Verilen metin
● ● ● ● ● ● ●
Ahmet Yücegök

SİLİVRİ'DE SEÇİM - 2 HAZİRAN SALI

Siyaset, bazı kesimlerce kötü bir şeymiş gibi gösterilmek isteniyor.
Ama, insanoğlu var oldukça siyasette var  olacaktır.
Siyaset var oldukça da, siyasetçi olacaktır.
Siyasetçinin yeri de, temsili demokrasilerde,  genellikle, siyasi partilerdir.
Demokrasi kültürünün güçlü olduğu ve sınıfların kalın çizgilerle ayrı olduğu   toplumlarda   her siyasi  partinin tabanı bellidir.
Dolayısıyla,   her siyasi partinin seçim , çalışmalarında müracaat edeceği hedef kitle bellidir.  O nedenle, siyasi partiler kendi hedef kitlesinin dışına pek girmezler, müdahalede bulunmazlar. O nedenle de, bu ülkelerde siyaset  zevkle yapılır.
Bir de,   temsili demokrasiyi  benimsemiş ama henüz çok  demokrasi kültürünün çok taze olduğu  toplumlar vardır. Henüz  demokrasinin  ergenlik çağına varmadığı için  siyaset zordur ve  çok zahmetlidir.  Bu toplumlarda ,siyasetin zemini   kaygandır ve çok fazla  bezirgan siyasetçi üretmeye uygundur.
"Bezirgan siyasetçi  tipi” demek.
Her  türlü düzenbazlığı  meşru kabul eden tiptir.

***
Seçime. Az kaldı.
Ve, miting meydanlarında gördüklerimiz, bu güne kadar gördüklerimizden çok farklı.
Öyle ki.
Ekran başında haberleri izleyenlerin ezici çoğunluğunun şaşkınlıkla izlediği bir kampanya bu. Öyle  yürütülüyor. Bilhassa , iktidar partisi ve onun paralelinde Cumhurbaşkanımız  tarafından yürütülen çok berbat bir kampanya .
İnanabiliyor musunuz…
Tarafsızlık yemini etmiş bir Cumhurbaşkanımız her gün bir veya birkaç meydanda kelime oyunu yaparak AKP propagandası yapıyor.
Aslında.
Başbakana da yazık ediyor ya, neyse.

***
Dediğim gibi.
Cumhurbaşkanı ve Başbakan .
Oy devşirmek amacı ile meydanlarda ama yeni bir şey de söylemiyorlar. Onun yerine  toplumun kutsallarını parti bayrağı gibi meydanlarda  sallıyorlar. Her ikisi de, her gün.
Toplumda, ne kabul görmüş  değer varsa, onları siyaset malzemesi olarak kullanıyor.
Ve, o değerler üzerinden, muhalefete meydan okuyorlar.
● ● ● ● ● ● ●
Verilen kayıtlar
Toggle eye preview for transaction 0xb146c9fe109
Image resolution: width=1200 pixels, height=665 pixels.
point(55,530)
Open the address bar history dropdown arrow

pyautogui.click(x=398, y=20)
● ● ● ● ● ● ●
Görevler
[1] Silivri'deki seçimle ilgili metne göre temsili demokrasilerde siyasetçinin yeri genellikle neresidir?
[2] Lütfen kayıtları "transaction" yerine "payment" koyarak yeniden yazın. Başka hiçbir şeyi değiştirmeyin.
Kayıtların metinle hiçbir ilgisi yok.

Çözümler
[1] Siyasi partilerdir.

[2]
Toggle eye preview for payment 0xb146c9fe109
Image resolution: width=1200 pixels, height=665 pixels.
point(55,530)
Open the address bar history dropdown arrow

pyautogui.click(x=398, y=20)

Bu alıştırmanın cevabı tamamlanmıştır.